◆ **The problem**
Reproduce word for word the lines between those holding "Image resolution: width=1456 pixels, height=824" and "Task: Attach a photo using image icon", inclusive, and nothing else from the data below.

◆ **Input records**
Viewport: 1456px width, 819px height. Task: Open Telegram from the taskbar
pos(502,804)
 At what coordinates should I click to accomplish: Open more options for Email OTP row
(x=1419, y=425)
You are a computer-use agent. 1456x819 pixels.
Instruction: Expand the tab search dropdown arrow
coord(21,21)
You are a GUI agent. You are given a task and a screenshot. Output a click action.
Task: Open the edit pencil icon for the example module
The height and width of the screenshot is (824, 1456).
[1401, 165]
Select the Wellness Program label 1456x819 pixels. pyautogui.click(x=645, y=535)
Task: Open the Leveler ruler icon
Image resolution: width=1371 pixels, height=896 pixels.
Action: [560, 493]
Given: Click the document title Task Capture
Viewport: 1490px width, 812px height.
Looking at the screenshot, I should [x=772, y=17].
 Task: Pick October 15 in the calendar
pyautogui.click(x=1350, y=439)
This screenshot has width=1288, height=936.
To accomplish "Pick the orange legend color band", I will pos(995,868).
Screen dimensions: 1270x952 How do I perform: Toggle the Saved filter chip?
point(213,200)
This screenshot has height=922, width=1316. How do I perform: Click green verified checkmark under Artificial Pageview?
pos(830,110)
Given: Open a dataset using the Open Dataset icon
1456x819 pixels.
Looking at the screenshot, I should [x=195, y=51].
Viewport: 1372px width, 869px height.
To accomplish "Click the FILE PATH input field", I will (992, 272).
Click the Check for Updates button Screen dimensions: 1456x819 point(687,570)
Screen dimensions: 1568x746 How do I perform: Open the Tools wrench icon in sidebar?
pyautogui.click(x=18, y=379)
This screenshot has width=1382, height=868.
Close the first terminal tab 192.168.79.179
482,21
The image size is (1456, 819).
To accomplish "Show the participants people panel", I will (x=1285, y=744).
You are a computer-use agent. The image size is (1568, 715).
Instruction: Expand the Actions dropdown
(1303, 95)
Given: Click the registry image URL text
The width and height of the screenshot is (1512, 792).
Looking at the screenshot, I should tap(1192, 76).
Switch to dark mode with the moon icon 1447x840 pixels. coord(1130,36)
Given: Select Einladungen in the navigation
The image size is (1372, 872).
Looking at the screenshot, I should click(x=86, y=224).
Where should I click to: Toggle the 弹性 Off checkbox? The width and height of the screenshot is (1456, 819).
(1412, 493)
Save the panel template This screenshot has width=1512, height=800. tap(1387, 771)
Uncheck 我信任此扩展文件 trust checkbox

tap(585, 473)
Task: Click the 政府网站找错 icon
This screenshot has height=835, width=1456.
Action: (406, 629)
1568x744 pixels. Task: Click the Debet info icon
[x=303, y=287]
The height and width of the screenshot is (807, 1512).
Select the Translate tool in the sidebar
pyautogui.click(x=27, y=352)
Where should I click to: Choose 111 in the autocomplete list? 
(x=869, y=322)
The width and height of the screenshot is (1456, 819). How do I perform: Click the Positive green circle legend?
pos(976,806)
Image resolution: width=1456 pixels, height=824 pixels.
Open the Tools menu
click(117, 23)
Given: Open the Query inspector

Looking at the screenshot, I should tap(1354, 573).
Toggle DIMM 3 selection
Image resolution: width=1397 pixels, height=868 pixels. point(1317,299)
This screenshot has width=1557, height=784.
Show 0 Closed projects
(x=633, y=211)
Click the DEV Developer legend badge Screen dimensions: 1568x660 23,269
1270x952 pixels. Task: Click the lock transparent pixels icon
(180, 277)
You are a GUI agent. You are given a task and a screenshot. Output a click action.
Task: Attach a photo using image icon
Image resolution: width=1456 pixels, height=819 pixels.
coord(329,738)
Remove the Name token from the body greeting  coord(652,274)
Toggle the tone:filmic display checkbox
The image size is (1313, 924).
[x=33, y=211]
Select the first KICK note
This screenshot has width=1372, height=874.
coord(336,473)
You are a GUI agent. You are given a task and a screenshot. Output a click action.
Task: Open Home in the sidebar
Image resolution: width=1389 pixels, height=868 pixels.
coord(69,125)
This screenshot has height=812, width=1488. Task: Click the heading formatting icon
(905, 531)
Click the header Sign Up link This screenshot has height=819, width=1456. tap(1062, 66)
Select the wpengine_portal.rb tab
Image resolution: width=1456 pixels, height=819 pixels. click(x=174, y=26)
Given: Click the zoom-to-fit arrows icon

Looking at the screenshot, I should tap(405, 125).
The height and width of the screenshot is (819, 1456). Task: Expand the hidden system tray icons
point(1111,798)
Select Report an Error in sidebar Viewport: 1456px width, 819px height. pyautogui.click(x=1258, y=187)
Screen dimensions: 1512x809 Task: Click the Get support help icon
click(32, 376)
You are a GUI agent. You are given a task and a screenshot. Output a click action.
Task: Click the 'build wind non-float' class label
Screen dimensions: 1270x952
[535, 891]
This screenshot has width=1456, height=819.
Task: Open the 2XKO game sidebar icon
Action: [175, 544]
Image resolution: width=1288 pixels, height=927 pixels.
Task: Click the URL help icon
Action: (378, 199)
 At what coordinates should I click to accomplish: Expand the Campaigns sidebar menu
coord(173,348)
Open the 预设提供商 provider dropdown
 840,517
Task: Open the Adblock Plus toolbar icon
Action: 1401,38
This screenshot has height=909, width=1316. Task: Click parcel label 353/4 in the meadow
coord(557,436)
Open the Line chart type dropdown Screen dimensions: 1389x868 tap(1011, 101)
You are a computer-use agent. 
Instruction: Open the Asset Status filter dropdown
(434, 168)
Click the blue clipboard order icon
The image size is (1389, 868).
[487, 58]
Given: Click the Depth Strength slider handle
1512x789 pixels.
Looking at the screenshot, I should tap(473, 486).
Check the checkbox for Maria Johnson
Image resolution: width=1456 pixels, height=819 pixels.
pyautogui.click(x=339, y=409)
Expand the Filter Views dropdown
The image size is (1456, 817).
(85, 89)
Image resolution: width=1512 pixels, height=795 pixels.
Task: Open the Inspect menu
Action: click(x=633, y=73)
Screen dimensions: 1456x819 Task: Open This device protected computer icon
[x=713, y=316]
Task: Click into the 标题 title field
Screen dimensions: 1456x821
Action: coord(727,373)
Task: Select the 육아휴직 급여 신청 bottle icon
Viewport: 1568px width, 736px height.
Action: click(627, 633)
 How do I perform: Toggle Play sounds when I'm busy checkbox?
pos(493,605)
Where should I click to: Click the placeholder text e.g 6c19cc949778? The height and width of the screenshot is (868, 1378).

◆ **Task response**
Image resolution: width=1456 pixels, height=824 pixels.
Open the Tools menu
click(117, 23)
Given: Open the Query inspector

Looking at the screenshot, I should tap(1354, 573).
Toggle DIMM 3 selection
Image resolution: width=1397 pixels, height=868 pixels. point(1317,299)
This screenshot has width=1557, height=784.
Show 0 Closed projects
(x=633, y=211)
Click the DEV Developer legend badge Screen dimensions: 1568x660 23,269
1270x952 pixels. Task: Click the lock transparent pixels icon
(180, 277)
You are a GUI agent. You are given a task and a screenshot. Output a click action.
Task: Attach a photo using image icon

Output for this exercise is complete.